MATERIAL FOR THIS EXERCISE:
——————

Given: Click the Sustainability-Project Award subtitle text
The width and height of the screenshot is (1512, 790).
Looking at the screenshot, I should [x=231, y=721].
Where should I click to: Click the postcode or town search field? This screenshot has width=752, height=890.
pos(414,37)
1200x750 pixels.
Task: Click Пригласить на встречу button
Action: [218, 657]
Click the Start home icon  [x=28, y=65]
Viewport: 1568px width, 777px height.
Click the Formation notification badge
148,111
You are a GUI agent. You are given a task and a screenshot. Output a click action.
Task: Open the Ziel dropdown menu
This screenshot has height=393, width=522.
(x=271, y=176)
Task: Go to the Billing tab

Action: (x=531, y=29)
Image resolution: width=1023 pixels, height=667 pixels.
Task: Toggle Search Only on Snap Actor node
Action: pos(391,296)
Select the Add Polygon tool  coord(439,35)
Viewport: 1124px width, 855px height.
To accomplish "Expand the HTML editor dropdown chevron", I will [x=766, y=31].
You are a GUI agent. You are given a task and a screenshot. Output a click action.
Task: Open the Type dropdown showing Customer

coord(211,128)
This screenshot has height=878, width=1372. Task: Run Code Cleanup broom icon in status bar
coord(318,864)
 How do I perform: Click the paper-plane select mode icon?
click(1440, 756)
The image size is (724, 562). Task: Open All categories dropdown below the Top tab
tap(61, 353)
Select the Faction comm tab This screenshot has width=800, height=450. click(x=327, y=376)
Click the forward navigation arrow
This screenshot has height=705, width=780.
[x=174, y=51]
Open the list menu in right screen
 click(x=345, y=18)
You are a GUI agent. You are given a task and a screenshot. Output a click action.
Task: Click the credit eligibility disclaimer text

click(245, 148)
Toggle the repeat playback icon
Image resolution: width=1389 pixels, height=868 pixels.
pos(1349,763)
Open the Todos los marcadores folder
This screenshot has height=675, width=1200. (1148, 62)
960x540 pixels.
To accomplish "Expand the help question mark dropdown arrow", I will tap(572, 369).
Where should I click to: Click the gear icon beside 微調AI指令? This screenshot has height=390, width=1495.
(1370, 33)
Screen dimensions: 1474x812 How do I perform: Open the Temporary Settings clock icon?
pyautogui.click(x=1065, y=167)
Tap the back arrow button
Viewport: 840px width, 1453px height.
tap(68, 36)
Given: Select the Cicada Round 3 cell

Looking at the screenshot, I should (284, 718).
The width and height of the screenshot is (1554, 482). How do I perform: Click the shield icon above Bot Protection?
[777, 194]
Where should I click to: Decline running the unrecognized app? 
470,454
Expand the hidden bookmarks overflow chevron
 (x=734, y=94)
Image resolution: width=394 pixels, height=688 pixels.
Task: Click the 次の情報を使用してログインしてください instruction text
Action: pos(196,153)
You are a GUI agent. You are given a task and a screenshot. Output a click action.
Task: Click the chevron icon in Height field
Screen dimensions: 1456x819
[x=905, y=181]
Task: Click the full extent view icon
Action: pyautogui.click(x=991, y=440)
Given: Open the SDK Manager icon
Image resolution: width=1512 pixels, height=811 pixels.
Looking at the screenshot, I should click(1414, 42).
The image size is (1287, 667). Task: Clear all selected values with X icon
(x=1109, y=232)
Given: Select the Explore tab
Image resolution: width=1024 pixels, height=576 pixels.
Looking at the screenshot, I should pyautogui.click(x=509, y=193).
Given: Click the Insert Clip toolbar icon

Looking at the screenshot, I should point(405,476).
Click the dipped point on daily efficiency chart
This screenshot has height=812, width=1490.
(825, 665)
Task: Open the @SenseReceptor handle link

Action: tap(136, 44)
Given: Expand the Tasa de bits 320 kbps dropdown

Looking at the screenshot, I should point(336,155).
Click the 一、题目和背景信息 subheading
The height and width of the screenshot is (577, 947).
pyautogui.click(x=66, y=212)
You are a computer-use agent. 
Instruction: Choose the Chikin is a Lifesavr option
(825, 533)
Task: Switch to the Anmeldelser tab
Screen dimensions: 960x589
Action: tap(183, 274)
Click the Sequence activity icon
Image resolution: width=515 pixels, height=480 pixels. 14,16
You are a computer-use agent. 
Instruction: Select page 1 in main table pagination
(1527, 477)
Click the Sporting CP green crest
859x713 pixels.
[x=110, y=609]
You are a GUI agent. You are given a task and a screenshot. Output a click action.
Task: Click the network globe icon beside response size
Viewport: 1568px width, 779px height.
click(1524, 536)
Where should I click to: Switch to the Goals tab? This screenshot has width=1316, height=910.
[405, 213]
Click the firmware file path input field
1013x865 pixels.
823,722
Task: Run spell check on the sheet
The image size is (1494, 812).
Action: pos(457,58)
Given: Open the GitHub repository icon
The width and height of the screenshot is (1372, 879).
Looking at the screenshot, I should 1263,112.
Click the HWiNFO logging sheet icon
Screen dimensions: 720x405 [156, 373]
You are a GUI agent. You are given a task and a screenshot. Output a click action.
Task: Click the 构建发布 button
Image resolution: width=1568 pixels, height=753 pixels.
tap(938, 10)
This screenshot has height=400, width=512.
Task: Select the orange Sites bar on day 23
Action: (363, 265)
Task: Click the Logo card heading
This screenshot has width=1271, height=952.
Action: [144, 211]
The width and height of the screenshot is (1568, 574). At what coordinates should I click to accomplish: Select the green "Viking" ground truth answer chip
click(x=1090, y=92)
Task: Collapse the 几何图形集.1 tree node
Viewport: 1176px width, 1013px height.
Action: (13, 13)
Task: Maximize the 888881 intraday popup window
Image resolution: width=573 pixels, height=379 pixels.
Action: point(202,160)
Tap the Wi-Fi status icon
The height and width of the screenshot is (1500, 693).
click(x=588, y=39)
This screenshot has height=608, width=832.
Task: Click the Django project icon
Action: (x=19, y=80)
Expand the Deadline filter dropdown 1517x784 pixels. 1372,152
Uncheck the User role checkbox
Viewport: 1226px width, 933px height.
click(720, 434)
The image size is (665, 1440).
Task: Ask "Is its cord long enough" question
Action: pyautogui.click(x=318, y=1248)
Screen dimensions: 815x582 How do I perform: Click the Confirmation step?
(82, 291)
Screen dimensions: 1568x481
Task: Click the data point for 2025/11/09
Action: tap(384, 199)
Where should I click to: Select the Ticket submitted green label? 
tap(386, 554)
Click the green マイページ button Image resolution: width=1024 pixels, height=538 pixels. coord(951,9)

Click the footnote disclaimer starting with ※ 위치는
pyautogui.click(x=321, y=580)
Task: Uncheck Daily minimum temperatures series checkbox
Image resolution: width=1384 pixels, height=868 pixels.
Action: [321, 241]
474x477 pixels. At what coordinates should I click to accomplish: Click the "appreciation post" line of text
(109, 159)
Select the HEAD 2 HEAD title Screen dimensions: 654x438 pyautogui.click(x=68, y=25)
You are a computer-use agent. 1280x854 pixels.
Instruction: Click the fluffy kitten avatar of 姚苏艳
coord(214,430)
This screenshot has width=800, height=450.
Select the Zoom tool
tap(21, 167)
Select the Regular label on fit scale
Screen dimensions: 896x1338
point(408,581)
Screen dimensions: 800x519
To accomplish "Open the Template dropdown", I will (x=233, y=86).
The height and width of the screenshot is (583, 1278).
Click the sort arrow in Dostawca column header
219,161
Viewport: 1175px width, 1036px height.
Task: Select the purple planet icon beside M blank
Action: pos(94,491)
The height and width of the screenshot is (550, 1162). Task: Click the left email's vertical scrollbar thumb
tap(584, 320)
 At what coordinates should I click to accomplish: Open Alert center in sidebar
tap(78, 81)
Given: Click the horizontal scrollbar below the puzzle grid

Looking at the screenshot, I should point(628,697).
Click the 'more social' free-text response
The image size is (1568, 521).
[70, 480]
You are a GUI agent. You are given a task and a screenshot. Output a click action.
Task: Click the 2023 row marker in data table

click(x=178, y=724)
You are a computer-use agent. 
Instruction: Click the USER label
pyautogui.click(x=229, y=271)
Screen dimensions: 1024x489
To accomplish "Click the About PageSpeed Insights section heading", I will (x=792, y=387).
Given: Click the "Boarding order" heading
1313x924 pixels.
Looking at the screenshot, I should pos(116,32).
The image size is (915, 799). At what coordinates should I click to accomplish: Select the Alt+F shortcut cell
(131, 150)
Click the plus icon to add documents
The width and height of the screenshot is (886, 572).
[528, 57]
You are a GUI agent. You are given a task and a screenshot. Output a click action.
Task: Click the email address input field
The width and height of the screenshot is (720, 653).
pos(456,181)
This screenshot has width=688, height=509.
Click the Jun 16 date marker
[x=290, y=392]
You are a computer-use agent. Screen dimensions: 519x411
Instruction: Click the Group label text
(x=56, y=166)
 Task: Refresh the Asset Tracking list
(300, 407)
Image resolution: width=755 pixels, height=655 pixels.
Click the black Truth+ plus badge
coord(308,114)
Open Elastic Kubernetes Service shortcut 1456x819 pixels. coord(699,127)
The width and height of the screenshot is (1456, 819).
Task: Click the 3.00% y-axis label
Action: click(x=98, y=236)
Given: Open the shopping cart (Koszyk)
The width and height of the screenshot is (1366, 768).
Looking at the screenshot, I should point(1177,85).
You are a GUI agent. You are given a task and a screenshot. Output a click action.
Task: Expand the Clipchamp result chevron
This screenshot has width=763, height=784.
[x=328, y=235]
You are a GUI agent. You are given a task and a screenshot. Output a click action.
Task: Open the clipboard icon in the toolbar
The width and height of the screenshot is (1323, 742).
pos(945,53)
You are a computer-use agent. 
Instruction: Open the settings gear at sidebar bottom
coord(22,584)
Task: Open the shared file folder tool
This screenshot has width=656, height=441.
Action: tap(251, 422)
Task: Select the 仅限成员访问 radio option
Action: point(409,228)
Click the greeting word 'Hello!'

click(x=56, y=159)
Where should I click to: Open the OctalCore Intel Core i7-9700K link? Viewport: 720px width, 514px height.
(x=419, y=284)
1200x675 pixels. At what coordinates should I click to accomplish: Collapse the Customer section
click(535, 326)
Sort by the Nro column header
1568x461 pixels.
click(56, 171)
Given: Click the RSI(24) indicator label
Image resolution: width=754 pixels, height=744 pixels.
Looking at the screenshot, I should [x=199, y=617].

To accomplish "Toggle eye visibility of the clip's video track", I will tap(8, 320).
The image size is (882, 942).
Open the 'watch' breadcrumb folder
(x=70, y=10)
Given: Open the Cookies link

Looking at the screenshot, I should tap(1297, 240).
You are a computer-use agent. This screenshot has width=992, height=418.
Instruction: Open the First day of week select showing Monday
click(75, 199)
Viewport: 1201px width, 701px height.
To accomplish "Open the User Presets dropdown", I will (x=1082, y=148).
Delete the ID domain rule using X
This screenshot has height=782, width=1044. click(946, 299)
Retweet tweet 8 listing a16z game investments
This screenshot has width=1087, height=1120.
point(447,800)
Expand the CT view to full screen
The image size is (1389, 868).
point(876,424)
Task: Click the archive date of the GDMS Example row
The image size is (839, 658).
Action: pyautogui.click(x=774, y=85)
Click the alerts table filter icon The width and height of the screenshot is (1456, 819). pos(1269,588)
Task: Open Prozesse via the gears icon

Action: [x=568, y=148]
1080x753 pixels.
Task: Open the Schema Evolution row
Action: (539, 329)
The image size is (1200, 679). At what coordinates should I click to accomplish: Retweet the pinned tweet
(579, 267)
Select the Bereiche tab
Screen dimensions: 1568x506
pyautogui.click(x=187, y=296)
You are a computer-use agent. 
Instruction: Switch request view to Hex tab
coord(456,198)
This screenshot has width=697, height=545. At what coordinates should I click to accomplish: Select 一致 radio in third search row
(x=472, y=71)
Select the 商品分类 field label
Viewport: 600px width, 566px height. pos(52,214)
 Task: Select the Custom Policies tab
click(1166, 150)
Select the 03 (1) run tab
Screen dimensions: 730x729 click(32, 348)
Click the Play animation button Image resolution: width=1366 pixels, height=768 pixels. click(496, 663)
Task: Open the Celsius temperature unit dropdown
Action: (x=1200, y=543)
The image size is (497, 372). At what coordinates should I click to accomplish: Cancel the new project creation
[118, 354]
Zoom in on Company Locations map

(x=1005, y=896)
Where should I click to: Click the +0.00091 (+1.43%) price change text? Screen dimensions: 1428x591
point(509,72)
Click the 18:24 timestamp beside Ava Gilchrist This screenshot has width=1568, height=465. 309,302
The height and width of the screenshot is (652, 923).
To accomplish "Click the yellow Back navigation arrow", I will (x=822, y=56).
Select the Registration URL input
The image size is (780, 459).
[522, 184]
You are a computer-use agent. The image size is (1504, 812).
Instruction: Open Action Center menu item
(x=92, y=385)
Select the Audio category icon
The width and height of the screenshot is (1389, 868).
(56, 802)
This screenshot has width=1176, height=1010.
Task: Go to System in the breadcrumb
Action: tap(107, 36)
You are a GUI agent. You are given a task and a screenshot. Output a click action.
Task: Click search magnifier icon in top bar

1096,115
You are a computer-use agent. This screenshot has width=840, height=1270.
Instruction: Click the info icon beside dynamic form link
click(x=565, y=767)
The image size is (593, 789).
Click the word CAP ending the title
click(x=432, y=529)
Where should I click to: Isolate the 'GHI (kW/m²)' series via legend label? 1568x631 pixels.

——————

TASK TO COMPLETE: Please print the lines of the material between the line containing "Screen dimensions: 815x582" and the line containing "pyautogui.click(x=321, y=580)", inclusive, reproducing them exactly.

SOLUTION TO THIS PROBLEM:
Screen dimensions: 815x582 How do I perform: Click the Confirmation step?
(82, 291)
Screen dimensions: 1568x481
Task: Click the data point for 2025/11/09
Action: tap(384, 199)
Where should I click to: Select the Ticket submitted green label? 
tap(386, 554)
Click the green マイページ button Image resolution: width=1024 pixels, height=538 pixels. coord(951,9)

Click the footnote disclaimer starting with ※ 위치는
pyautogui.click(x=321, y=580)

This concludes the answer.